I am not understanding the interest rate tree given for Q10 for CFA reading 36. It starts with year 1 i=1%, year 2 rh=4% rl=2%, year 3 rhh=6% rhl=5% rll=3%
So the question asks to value a 3 year 6% annual coupon bond using the tree. My understanding of valuing is the same as the blue box example 3 on page 82-83. So year 3 is maturity hence we will receive principal and interest, which we should discount by the year 2 rate to give the PV for year 2. T the solution solves for year 2 present values by discounting by the t=3 rates from the binomial tree. So am totally confused by the binomial tree is stated.
It’s probably something really simple that I am missing, but I just am unable to understand the question and make the correlation to the blue box example.
First, the way they presented the rates is stupid: the rate they call “Year 1” is, in fact, the 1-year forward rate starting today and ending at year 1, which isn’t remotely the way an interest rate tree is normally presented. The headings should be Year 0, Year 1, and Year 2.
Second, I owe AnalystDude123 an apology: your description of the discount rates is consistent with the stupid table.
bimo: you’re not missing anything. They labeled the tree in a stupid manner, and it threw you, as well it should. I’ll write CFA Institute and ask them about that.

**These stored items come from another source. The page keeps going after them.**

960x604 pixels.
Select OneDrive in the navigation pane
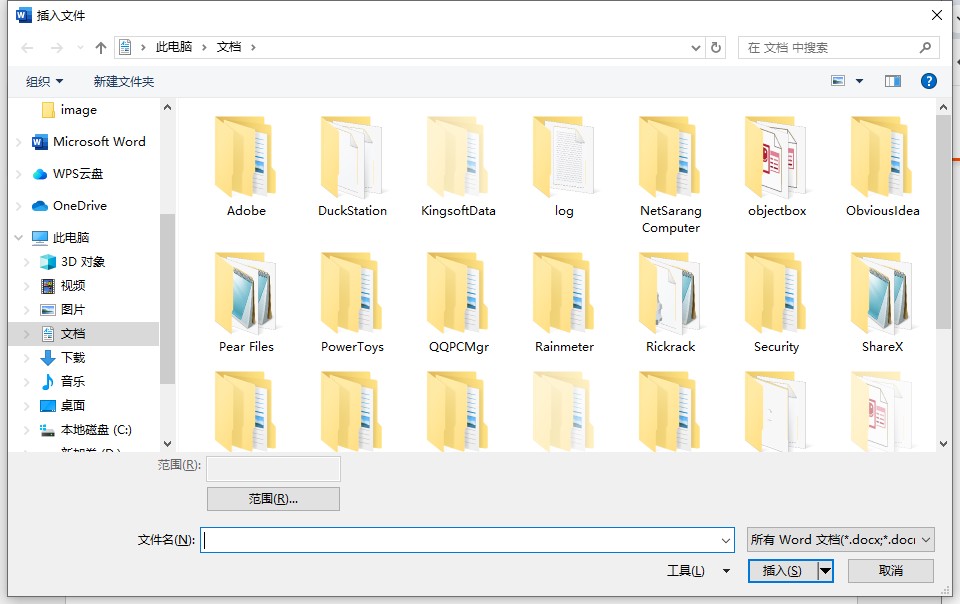(79, 206)
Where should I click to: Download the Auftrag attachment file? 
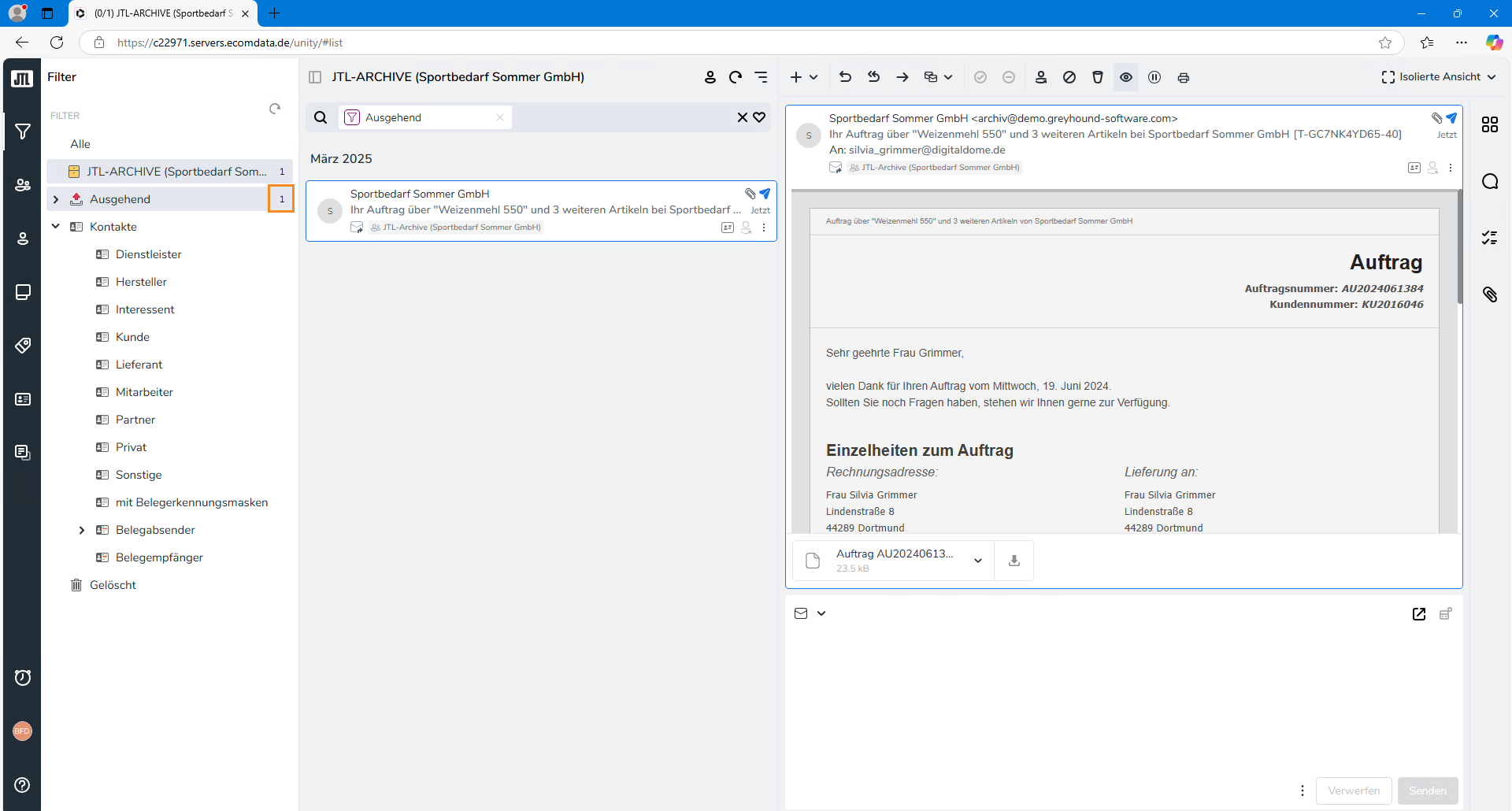pos(1014,561)
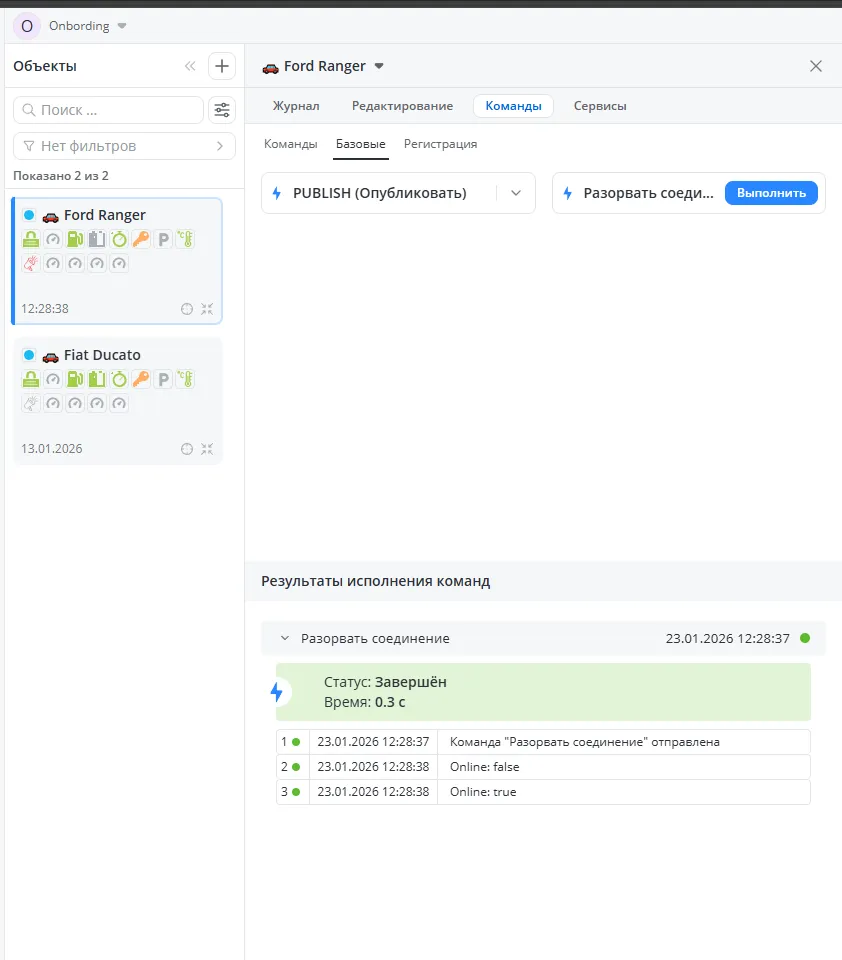Open filter settings next to the search box

222,110
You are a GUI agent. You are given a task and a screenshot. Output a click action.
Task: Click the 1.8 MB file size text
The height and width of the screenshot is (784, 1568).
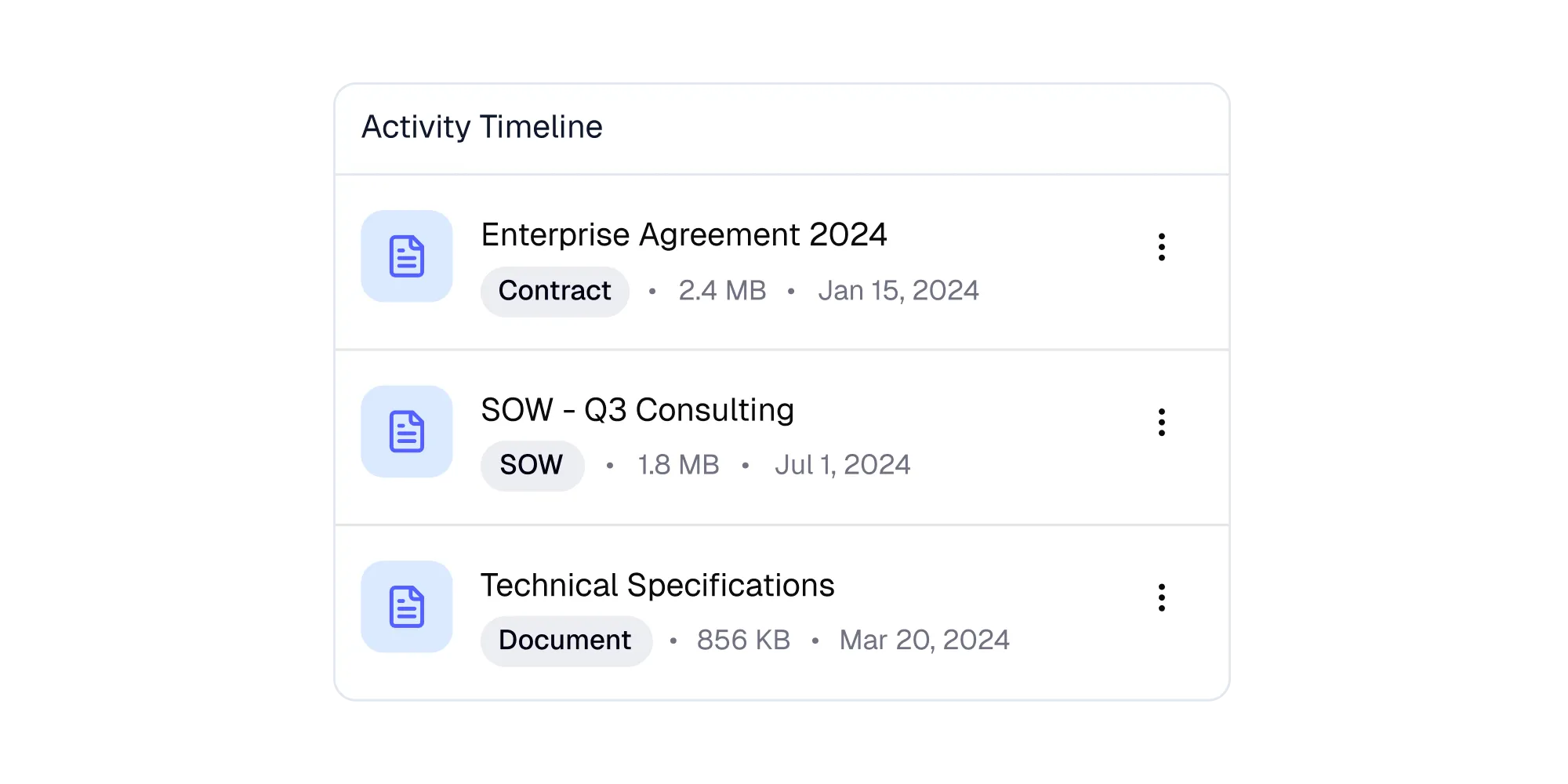point(677,465)
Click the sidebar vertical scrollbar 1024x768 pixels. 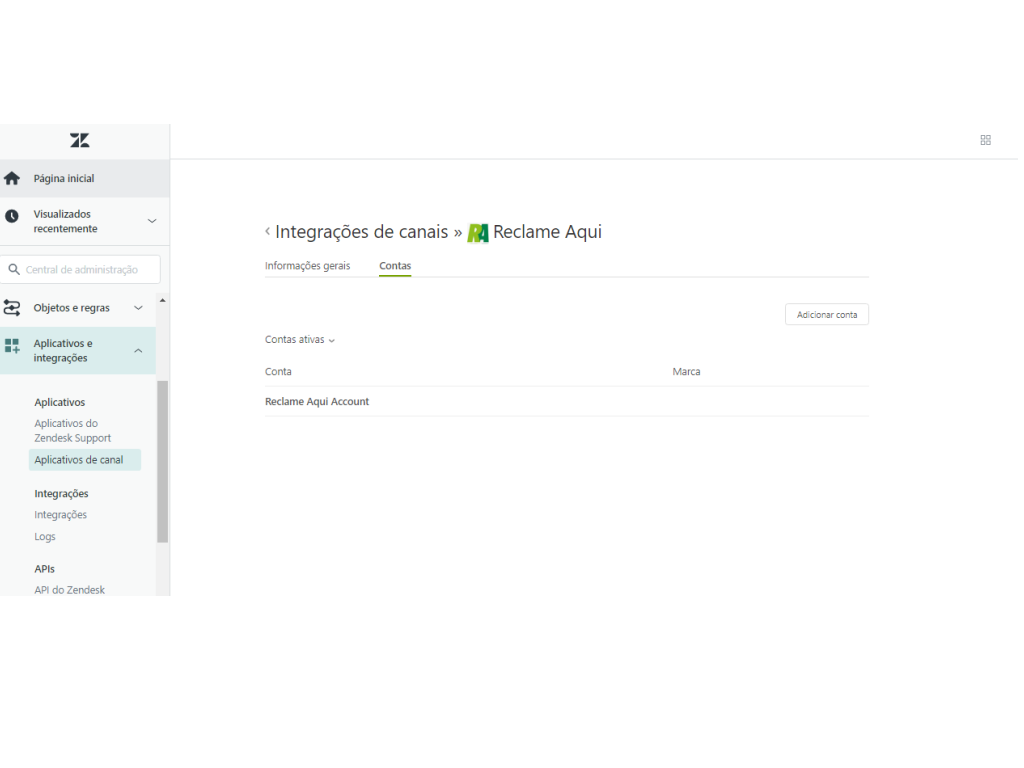(x=163, y=460)
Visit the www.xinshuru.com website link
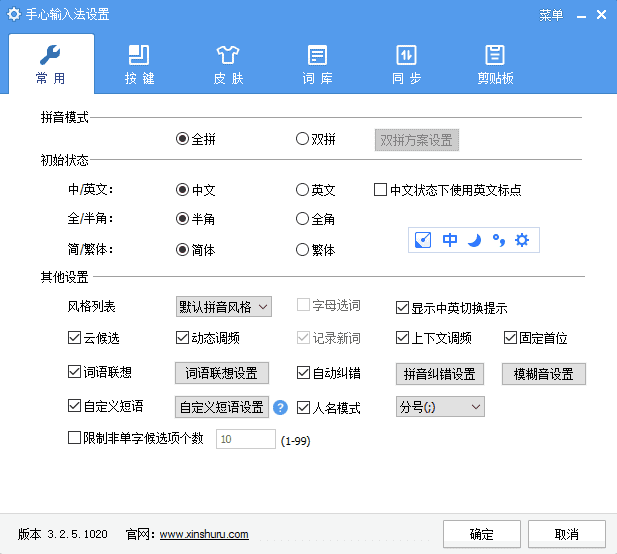This screenshot has height=554, width=617. 204,534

Haha I got a little worried since I thought I completely messed up the answer once you replied. But I did check the book before posting and the rates were presented kind of counter intuitively in regards to other examples and schweser.
Edit: And I’m also aware that you use the forward rates to discount, but I tried tailoring my response in context of how they were presented in the question. Sorry if I caused any confusion!
Many thanks for your help S2000, I was banging my head on that question for a couple of hours because I thought I wasn’t grasping a key concept about the binomial tree which would bite me in the behind the exam. I have now found relief lol.